A lot is lost here by using notation that looks like it is rigorous math, but is actually pretty vague. For example, are X and Y indicators for the same flip? If so, they are mutually exclusive, X=Y is contradictory, and hence P(X=Y)=0. If they are samples from different flips (and your coin is the usual idealized one) then X and Y are independent random variables and P(X=Y)=0.25.
It's just like if X~N(0,1), Y~N(0,1) and you want to know the distribution of X-Y. You need to know what the PDF of (X,Y) looks like. Well, you don't know. X and Y could be correlated or they might not be. e.g. if could be that (X,Y)~N( (0,0), [(1,0),(0,1)] ) or maybe (X,Y)~N( (0,0), [(1,1/2),(1/2,1)] ). The distribution of X-Y cares how correlated X and Y are.
- You literally identify sets with their indicators: they are the same.
- You identify the “P” operator as expectation (integration) with respect to the underlying measure, and next…
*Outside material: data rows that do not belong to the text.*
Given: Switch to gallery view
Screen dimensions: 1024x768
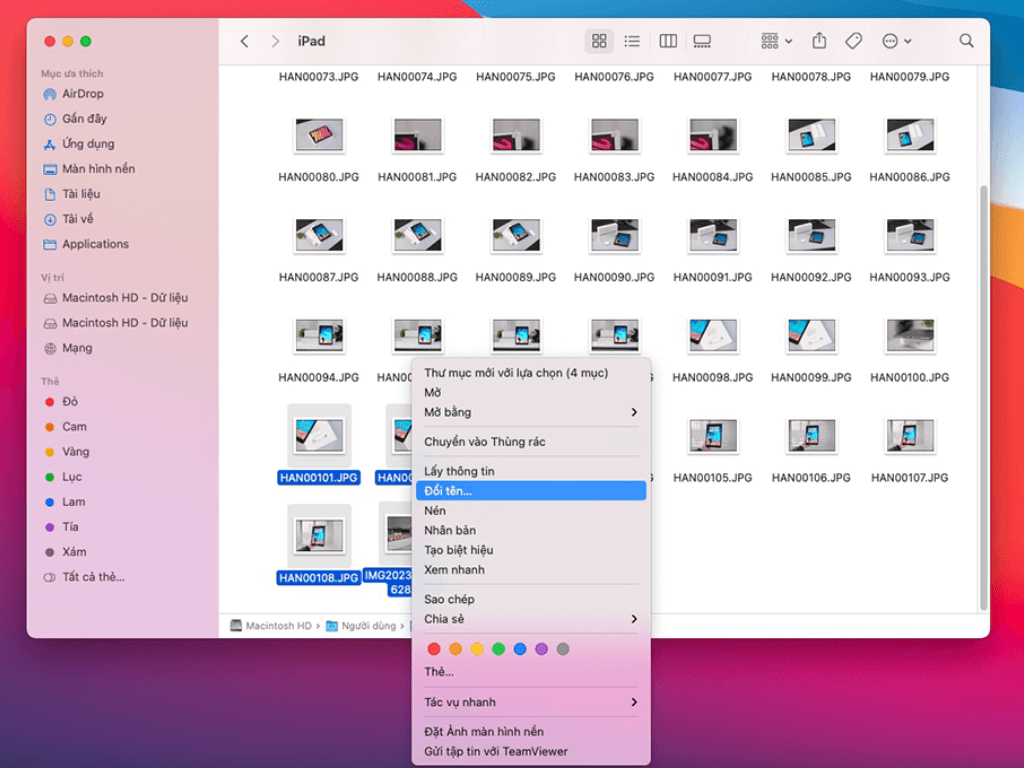Looking at the screenshot, I should click(702, 41).
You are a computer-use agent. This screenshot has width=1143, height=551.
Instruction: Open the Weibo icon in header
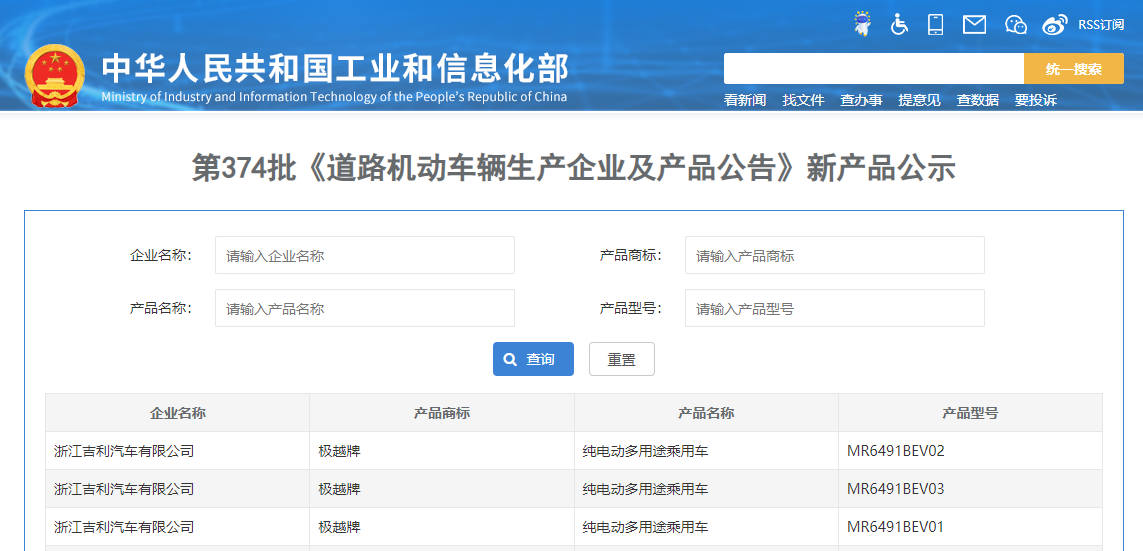click(1055, 24)
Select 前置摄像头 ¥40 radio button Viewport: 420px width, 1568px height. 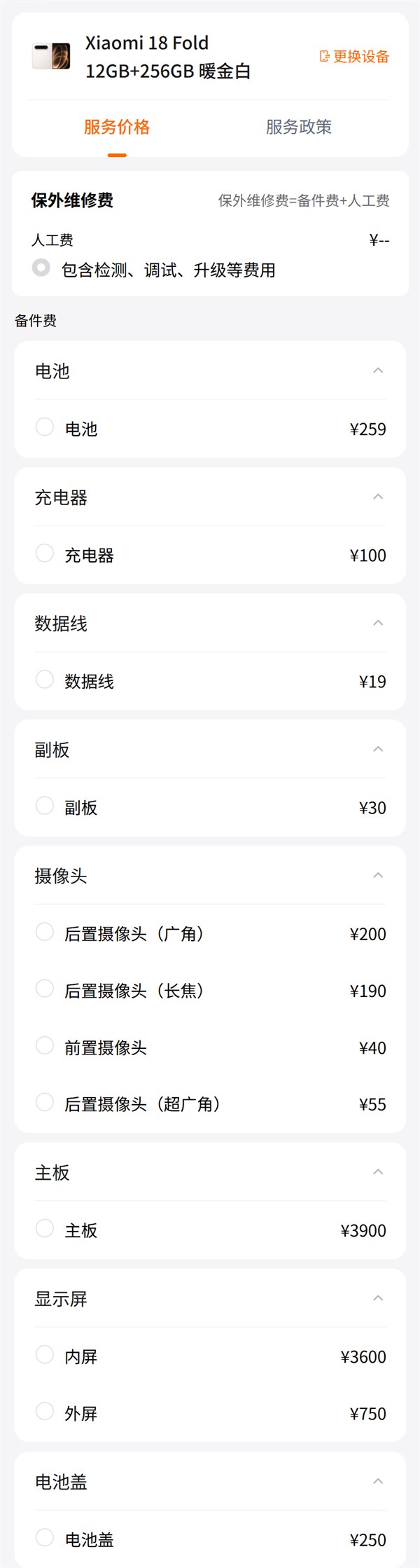tap(45, 1045)
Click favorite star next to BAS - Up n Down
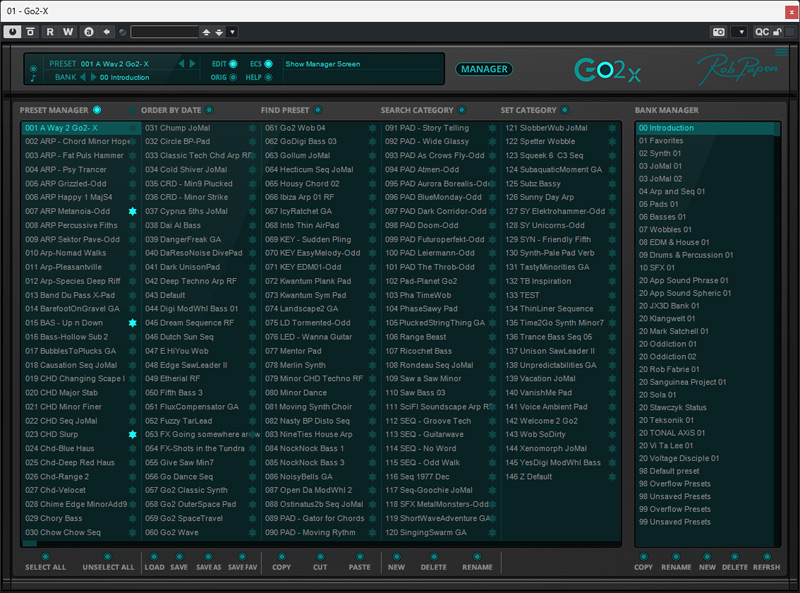The width and height of the screenshot is (800, 593). 132,324
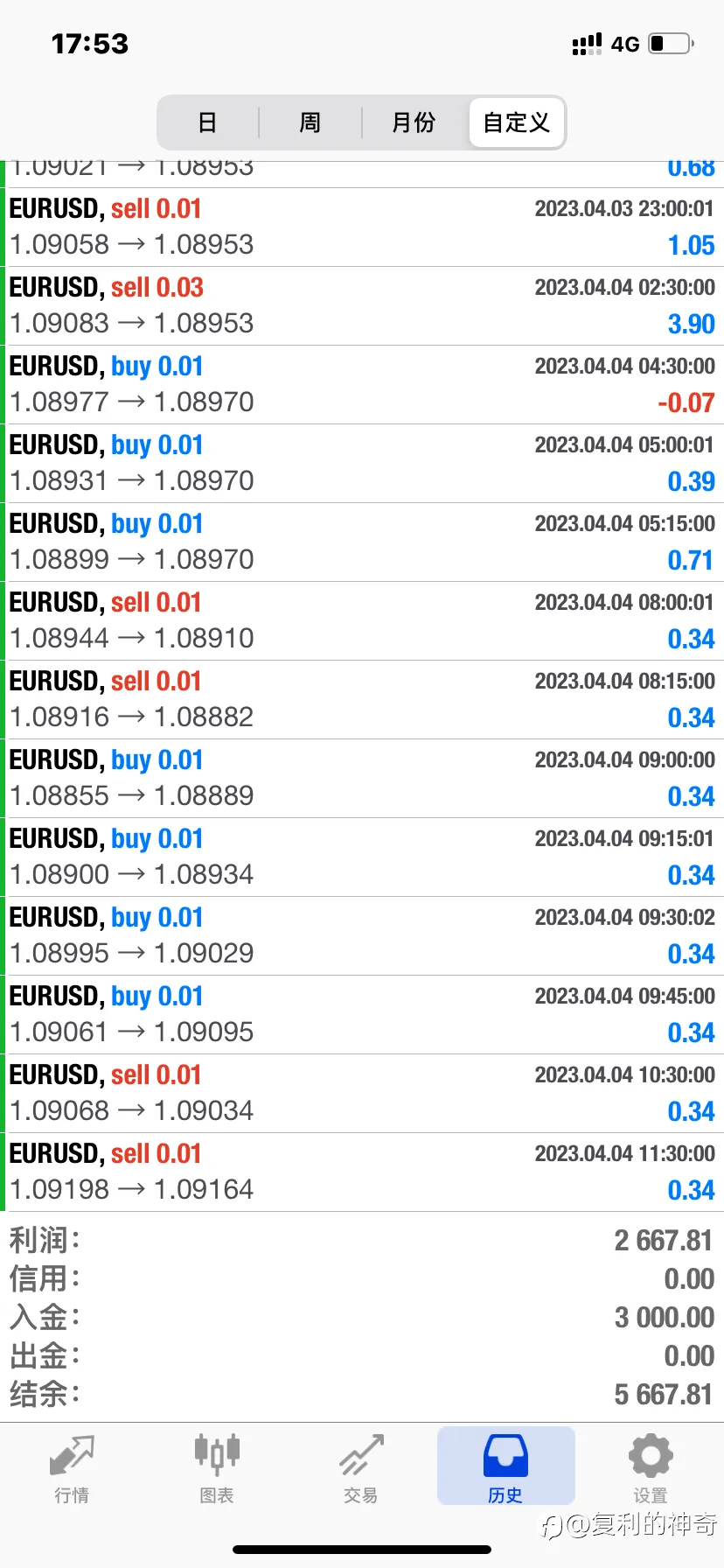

- You note that integration is linear, so you use linear operator notation everywhere you’d use P.
So if “A” is a set, you just write
P A = 0.5
This is equivalent to:
P A = P 1[ω ∈ A] = ∫ 1[ω ∈ A] dP(ω)
in Lebesgue notation.
There’s an example on page 2 of http://www.stat.yale.edu/~pollard/Courses/241.fall2014/notes... although he’s not using measure theory there.
It can be really clean and terse especially when doing bounds for random variables.